Ok. I learned something. 

Before I watched this, I just read your subject line, and thought you were talking about barfing. 


We call that hurling in the U.S. 

I figured, "Hey! It could be a sport in Ireland. I've heard they drink pretty much ale there."

----------


## L

> Ok. I learned something. 
> 
> Before I watched this, I just read your subject line, and thought you were talking about barfing. 
> 
> 
> We call that hurling in the U.S. 
> 
> I figured, "Hey! It could be a sport in Ireland. I've heard they drink pretty much ale there."



It takes something really funny for me to laugh out loud.

The first and last time I played this game i went to training and a girl had the metal part at the end of her hurly and took the skin off my middle finger.... Never went back

----------


## Chantellabella

> It takes something really funny for me to laugh out loud.
> 
> The first and last time I played this game i went to training and a girl had the metal part at the end of her hurly and took the skin off my middle finger.... Never went back



It looks really intense. I can see how you'd get hurt. 

Ok. I get it now. hurl=hurt  

It's a form of punishment for children disguised as a sport. 

The world needs to learn discipline from you Irish peeps!  ::):

----------


## Cuchculan

Is a game of great skill. Worst thing is the clash of the ash. Two hurleys hitting each other. Is like a shock going through your body. Right up your arms. Oddly there are not that many injuries in the game. 

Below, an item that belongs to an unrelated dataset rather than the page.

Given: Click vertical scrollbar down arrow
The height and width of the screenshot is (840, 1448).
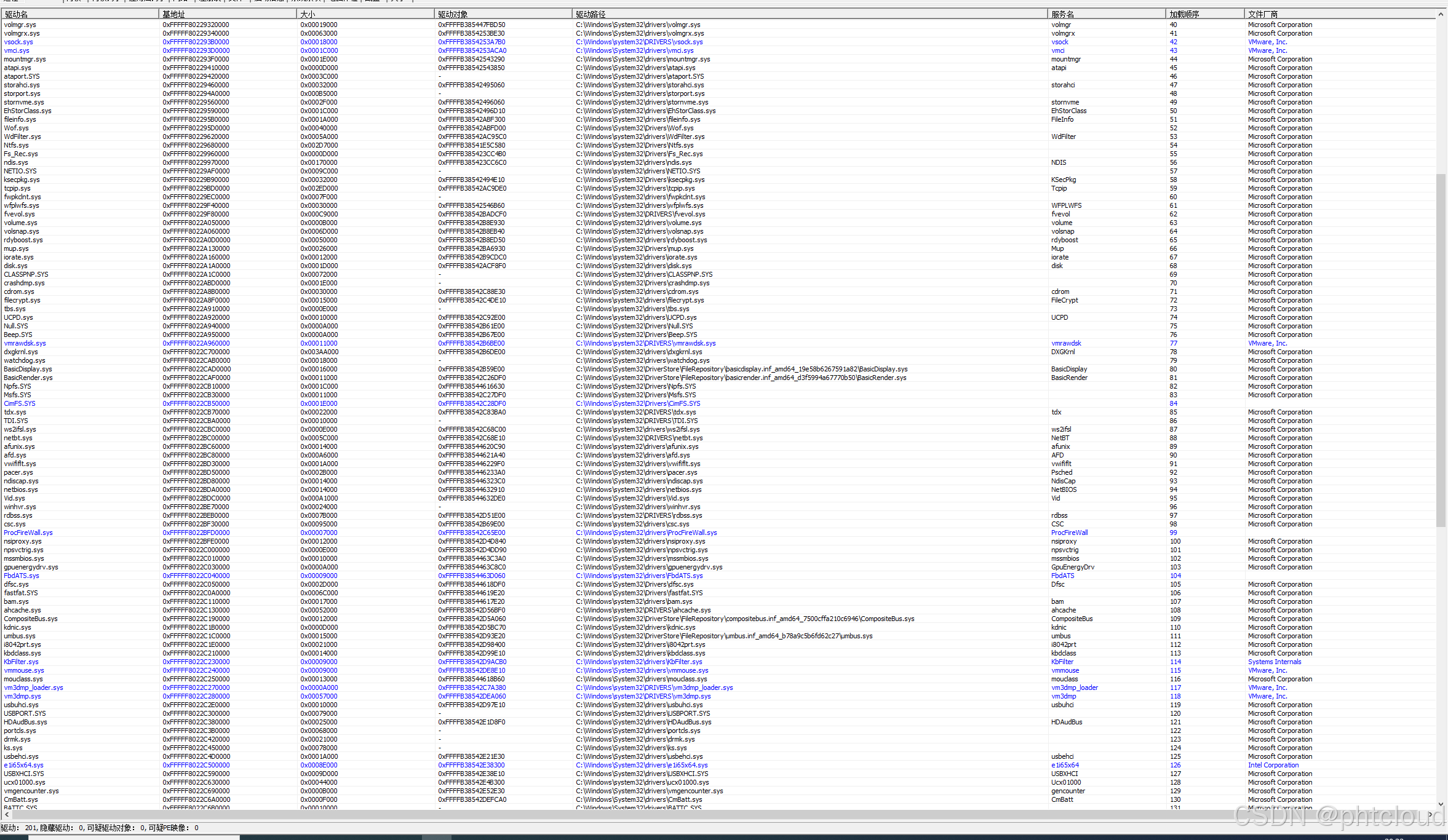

Funny thing? Sky sports bought the right to the games. English TV. Was an amazing twitter post from an English girl one day. Behind each goal are two umpires. Green flag for a goal. Red for a point. She thought they were doctors. Saying the game was so rough they had two doctors behind each goal. She also said about the odd game with the men with the sticks in their hands. Gave us Irish a good laugh.

If you go in hard enough, and do things as you are thought, you won't get hurt. Odd cut here and there. Amazing skill to be able to catch the sliotar ( the name of the ball used ) when it travels 60 meters through the air on your hurley, without it hitting the ground. I would challenge anybody to try that one. Line balls are taken off the ground. You slice into the sliotar. Some players are good enough to put the sliotar over the bar, for a point, from a line ball. Trust me it is far from easy. Very hard to actually see the sliotar at times. Need good eye sight when watching a game.

Will add in, that if you are caught walking the streets of Dublin holding a baseball bat, the cops would drag you in. Carry a hurling stick and they don't even look at you twice. Can do the same damage as a baseball bat.

----------